Four Facts

31 July 2008

First thing we see off the plane is a man stood with a sign, awaiting the arrival of Kenneth Fear.

A sign outside the hotel lobby elevator warns that This Object Is Under Surveillance.

Posters for a Mozart performance promise a completely authentic reproduction of a premiere in 1788.

On the steps up from an open air cinema by the river some drunk English argue with 'foreigners' about the pronunciation of Adidas.



29 July 2008

When I say that presence is a kind of a problem, I’m speaking also about the limitations of the body as object that is bound by physicality, by laws of physics, by time, etc. Rooted in performance, my photo works, which are basically events/encounters staged for the camera, will be limited by what an actual body in actual space can do. ‘What is possible’ to depict in an image will be limited/guided/affected by what is possible for a body to do or enact. Doubling as the image-maker and the protagonist, one of the obvious, concrete limitations is that I am unable to simultaneously occupy the space in front of the camera and behind it.
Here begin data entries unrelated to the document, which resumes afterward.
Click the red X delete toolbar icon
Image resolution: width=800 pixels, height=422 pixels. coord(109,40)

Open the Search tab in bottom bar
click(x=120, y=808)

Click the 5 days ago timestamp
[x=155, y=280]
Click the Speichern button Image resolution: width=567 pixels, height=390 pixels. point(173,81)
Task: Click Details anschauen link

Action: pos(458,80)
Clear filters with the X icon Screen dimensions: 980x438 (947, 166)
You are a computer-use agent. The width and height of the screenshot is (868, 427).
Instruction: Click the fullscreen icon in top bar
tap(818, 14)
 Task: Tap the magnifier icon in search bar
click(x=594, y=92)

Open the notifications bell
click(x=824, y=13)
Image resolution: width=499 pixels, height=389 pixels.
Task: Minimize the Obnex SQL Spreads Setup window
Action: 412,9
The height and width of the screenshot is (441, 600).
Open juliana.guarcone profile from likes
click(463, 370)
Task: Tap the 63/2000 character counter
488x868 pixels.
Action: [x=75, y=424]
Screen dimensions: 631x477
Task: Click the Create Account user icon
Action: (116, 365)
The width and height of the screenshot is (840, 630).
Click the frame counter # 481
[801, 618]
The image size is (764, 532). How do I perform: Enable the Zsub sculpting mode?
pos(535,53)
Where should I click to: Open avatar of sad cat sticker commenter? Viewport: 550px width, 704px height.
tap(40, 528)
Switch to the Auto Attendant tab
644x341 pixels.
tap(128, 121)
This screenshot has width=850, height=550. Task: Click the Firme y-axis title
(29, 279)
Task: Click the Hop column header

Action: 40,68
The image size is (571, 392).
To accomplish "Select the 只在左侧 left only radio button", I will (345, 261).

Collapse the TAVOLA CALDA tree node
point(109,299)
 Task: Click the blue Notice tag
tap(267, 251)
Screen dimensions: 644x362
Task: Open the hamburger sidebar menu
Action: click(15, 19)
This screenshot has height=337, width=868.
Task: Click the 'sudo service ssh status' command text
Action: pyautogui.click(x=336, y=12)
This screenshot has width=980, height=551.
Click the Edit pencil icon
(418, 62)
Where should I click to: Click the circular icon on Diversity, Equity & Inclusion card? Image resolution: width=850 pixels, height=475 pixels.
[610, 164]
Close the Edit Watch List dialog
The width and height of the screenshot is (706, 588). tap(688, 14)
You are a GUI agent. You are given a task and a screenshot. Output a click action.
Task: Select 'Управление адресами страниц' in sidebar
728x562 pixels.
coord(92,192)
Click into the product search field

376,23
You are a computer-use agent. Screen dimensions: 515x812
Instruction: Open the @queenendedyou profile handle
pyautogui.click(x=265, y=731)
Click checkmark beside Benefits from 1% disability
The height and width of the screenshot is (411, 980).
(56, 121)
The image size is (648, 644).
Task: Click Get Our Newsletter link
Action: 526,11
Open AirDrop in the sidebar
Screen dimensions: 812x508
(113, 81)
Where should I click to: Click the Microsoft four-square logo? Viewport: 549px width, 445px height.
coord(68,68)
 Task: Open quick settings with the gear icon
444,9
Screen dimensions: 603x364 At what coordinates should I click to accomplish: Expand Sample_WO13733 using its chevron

There is a very nice long interview with Vlatka at the great blog This is That, including a lot of visuals of her work. (update: seems like you have to sign in/be invited to read content on this blog now…)


In that sense it’s not even *about* gaming.. it’s about worlds and how we make them, how we understand or creative narrative and narrative possibllity as readers. I mean – I’m really struck by the fact that if you say “In the next level of the game you will need a compass, a rope and a bottle of surgical alcohol” your mind is already starting to construct a narrative – already grasping for what might happen using those things, grasping for connections.

Two more blog reviews for The Broken World: one at Other Things, and one at Pop Dose.


My friend David Williams started blogging at Skywritings which for the moment is a collection of his occasional writings on and around performance. The site includes programme-note pieces on recent Lone Twin performances and David’s contributions titled Light and Listening for the Marathon Lexicon project which I co-curated with Adrian Heathfield and produced with Forced Entertainment.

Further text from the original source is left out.